▶ [ÉNONCÉ] Redonnez mot pour mot le passage de l'article ci-dessous sur la quête du silence qui s'ouvre sur les mots contenant « Prendre une pause » et se termine par « surprenants que contemporains. ».

▶ [EXTRAIT DU TEXTE]
☆ ☆ ☆ ☆ ☆ ☆ ☆

Psychologie

En quête du silence

Lors d’une discussion autour de la notion de silence, Muriel Jaouich, enseignante de méditation pleine conscience, nous entraîne dans un coin tranquille d’un bourdonnant espace de travail partagé du quartier Mile End. Au moment de cet entretien du début de novembre, Muriel Jaouich était fraîchement de retour parmi les habitants de la société du bruit, après six semaines sans parole au centre Insight Meditation Society à Barre, au Massachusetts.

Bref, elle en avait long à dire sur les bienfaits et les idées fraîches que lui a procurés une telle parenthèse dans un monde qu’une grande majorité d’entre nous prend rarement le temps de visiter : le silence absolu. « Le simple fait de s’asseoir et fermer les yeux permet de mieux comprendre ce qui se passe à l’intérieur de soi. On prend contact avec ce qui est soutenant pour soi-même », affirme cette artiste visuelle montréalaise qui enseigne chez Voie boréale, un organisme qui offre des retraites et des séances de méditation.

Prendre une pause loin de la cadence de nos vies effrénées, pour entrer en relation avec le silence intérieur et extérieur, ça amène où et vers quel état d’esprit ? « Cela réveille toutes sortes de choses. Surtout, ça nous entraîne vers la réalisation que l’expérience humaine n’est pas facile. On en arrive à s’interroger sur comment on peut s’accompagner là-dedans », explique la jeune femme, qui, dans une vie professionnelle antérieure, s’est frottée aux marathoniens du progrès techno en menant une carrière à toute vitesse dans la Silicon Valley.

Un bien précieux à protéger

Preuves de la soif de quiétude de notre société, des événements comme des partys de lecture en silence, des restaurants en silence, du « dating silencieux » (qui gagnent en popularité en Grande-Bretagne) sont autant de phénomènes aussi surprenants que contemporains.

L’accès au silence et à l’écoute de soi serait-il en voie de devenir une rareté qu’il faut protéger autant que l’eau potable et l’air que l’on respire ? C’est l’idée que défend le bioacousticien américain Gordon Hempton, fondateur et vice-président de One Square Inch of Silence, dont le siège est à Indianola, dans l’État de Washington. Depuis 35 ans, ce militant pour la protection des espaces sonores répertorie les zones de notre planète encore à l’abri des nuisances sonores humaines.

☆ ☆ ☆ ☆ ☆ ☆ ☆

▶ [DONNÉES BRUTES]
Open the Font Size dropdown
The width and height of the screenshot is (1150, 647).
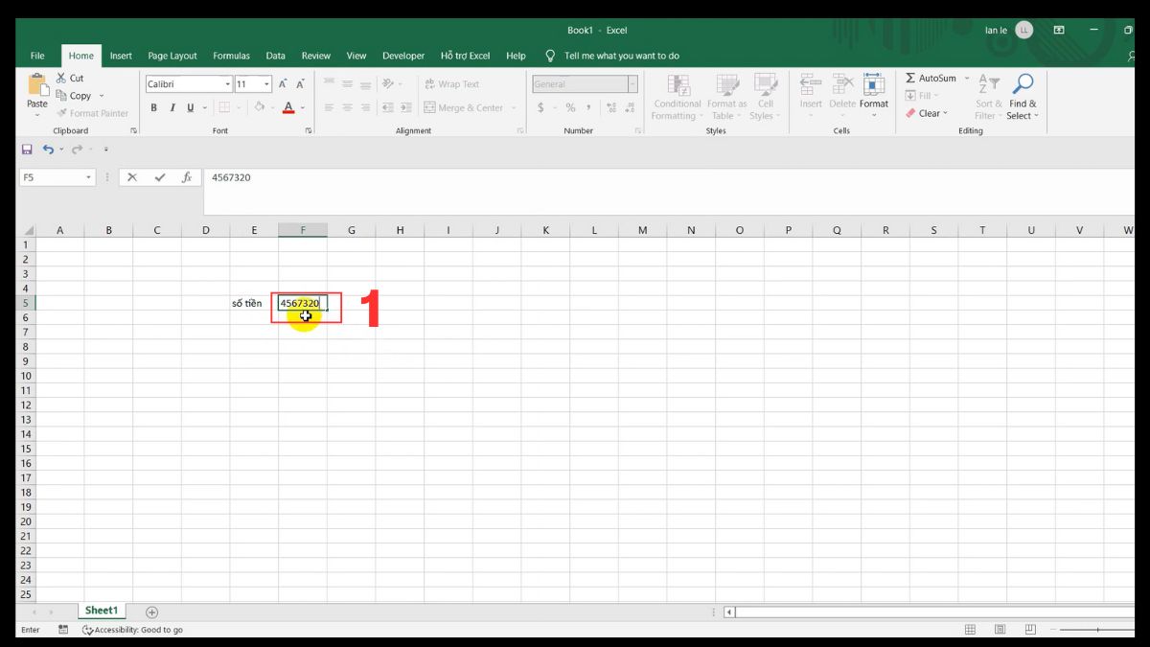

☆ ☆ ☆ ☆ ☆ ☆ ☆

▶ [RÉSULTAT CI-DESSOUS]
Prendre une pause loin de la cadence de nos vies effrénées, pour entrer en relation avec le silence intérieur et extérieur, ça amène où et vers quel état d’esprit ? « Cela réveille toutes sortes de choses. Surtout, ça nous entraîne vers la réalisation que l’expérience humaine n’est pas facile. On en arrive à s’interroger sur comment on peut s’accompagner là-dedans », explique la jeune femme, qui, dans une vie professionnelle antérieure, s’est frottée aux marathoniens du progrès techno en menant une carrière à toute vitesse dans la Silicon Valley.

Un bien précieux à protéger

Preuves de la soif de quiétude de notre société, des événements comme des partys de lecture en silence, des restaurants en silence, du « dating silencieux » (qui gagnent en popularité en Grande-Bretagne) sont autant de phénomènes aussi surprenants que contemporains.